** Data listing follows **

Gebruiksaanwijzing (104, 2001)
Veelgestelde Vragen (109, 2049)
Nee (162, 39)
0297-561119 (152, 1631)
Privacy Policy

** End of Data listing **

> Assigned task:
Repeat all of the entries exactly.

> Answer to this task:
Gebruiksaanwijzing (104, 2001)
Veelgestelde Vragen (109, 2049)
Nee (162, 39)
0297-561119 (152, 1631)
Privacy Policy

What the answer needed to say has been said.